» **Exercise brief**
Please transcribe the passage of the article on court-ordered care below word for word, starting with "Then, the hospital" and going on through "fetus by C-section.".

» **Text**
------
Julie Cantor, MD, JD, published a disturbing article on “Court-Ordered Care” in the June 14, 2012 issue of the New England Journal of Medicine raising the important issue of maternal autonomy. She begins the piece with a case example of a woman, Samantha Burton, who was admitted to Tallahassee Memorial Hospital by her obstetrician after her membranes ruptured at 25 weeks of gestation. The doctor’s prescription was inpatient bed rest for the duration of the pregnancy.
The patient decided she could not stay in the hospital, on bed rest, for three months because she had two young children at home to care for and her job to consider. She tried to leave the hospital against her doctor’s advice, but she was physically prevented from doing so.
Then, the hospital started the process of getting a court order to keep her in the hospital. Burton, who couldn’t leave the hospital, had to testify by phone without guidance from counsel. Her obstetrician, according to the NEJM article, became “the unborn child’s attending physician.” (Hmmm…I thought he was Samantha Burton’s doctor.)
The day after the hearing, the judge in the case gave the hospital and its staff permission to “administer any care they deemed necessary to preserve the fetus’s life and health.” Burton’s request to change hospitals was denied and she was ordered to comply with the bed rest order. Within days, not surprisingly, Burton delivered a dead fetus by C-section.
Trying to strive for a live birth of a 25 week fetus, in this case, put the mom at risk for complications including intrauterine infection, deep venous thrombosis, muscle wasting, and other complications of prolonged bed rest. Further, a prolonged hospitalization had potential adverse impacts on the woman’s other two children who would be deprived of their mother’s care and family income if the absence resulted in loss of wages or permanent loss of her job. Further it is relevant that prolonged bed rest has never been shown that to improve outcomes in cases like this. In fact, there is published evidence that the practice might actually be harmful.
This case raises the question: Do “the rights” of an unborn fetus really trump everything else in the mother’s life, including her own health? Just whose body is it anyway? “Why,” as Dr. Cantor writes, “should pregnancy diminish a competent adult woman’s right to refuse care?”
According to some respected medical ethicists, it probably does not. Beneficence, the doctor’s obligation to prevent harm, must be balanced with autonomy. Here are some definitions of these fundamental principles of medical ethics from University of California San Francisco’s School of Medicine:
“Autonomy is the ‘personal rule of the self that is free from both controlling interferences by others and from personal limitations that prevent meaningful choice.’ Autonomous individuals act intentionally, with understanding, and without controlling influences…Examples of promoting autonomous behavior [include] presenting all treatment options to a patient, explaining risks in terms that a patient understands, ensuring that a patient understands the risks and agrees to all procedures before going into surgery.”
------
» **Given information**
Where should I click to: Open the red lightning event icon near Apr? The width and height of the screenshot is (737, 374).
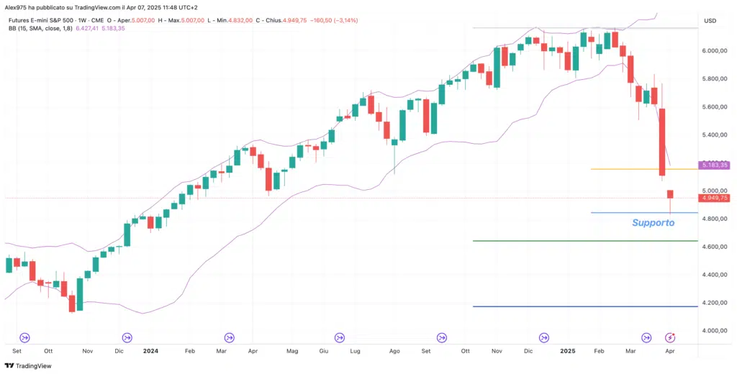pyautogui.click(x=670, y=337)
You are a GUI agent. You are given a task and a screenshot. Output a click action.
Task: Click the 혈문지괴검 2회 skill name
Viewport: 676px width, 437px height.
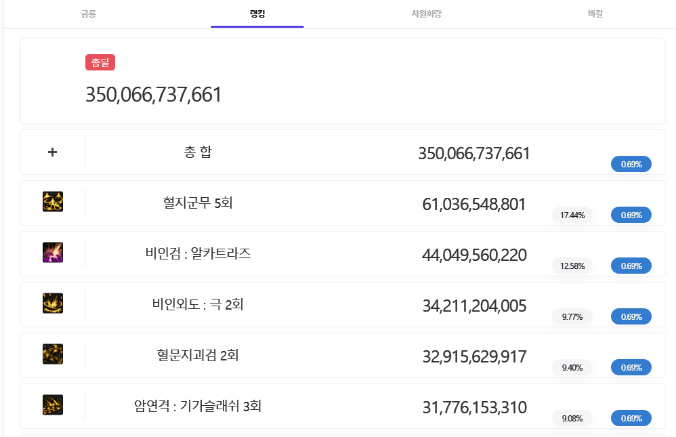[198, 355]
------
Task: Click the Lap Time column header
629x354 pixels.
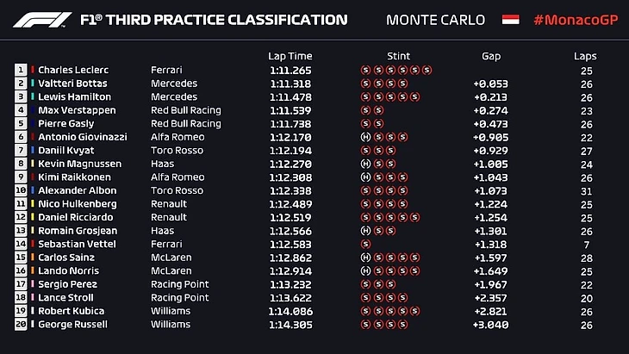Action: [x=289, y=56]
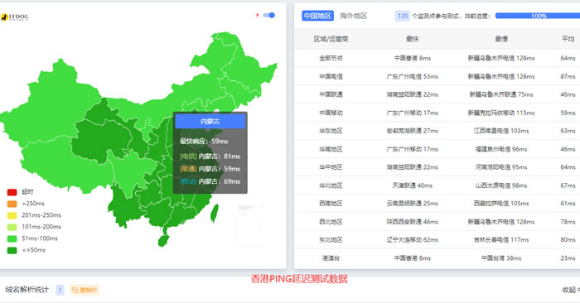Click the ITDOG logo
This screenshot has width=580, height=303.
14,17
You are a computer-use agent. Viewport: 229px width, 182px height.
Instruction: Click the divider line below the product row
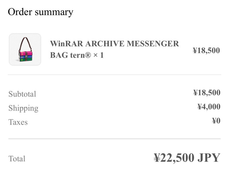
------
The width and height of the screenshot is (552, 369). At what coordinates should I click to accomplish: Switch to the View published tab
------
» **Written solution**
Then, the hospital started the process of getting a court order to keep her in the hospital. Burton, who couldn’t leave the hospital, had to testify by phone without guidance from counsel. Her obstetrician, according to the NEJM article, became “the unborn child’s attending physician.” (Hmmm…I thought he was Samantha Burton’s doctor.)
The day after the hearing, the judge in the case gave the hospital and its staff permission to “administer any care they deemed necessary to preserve the fetus’s life and health.” Burton’s request to change hospitals was denied and she was ordered to comply with the bed rest order. Within days, not surprisingly, Burton delivered a dead fetus by C-section.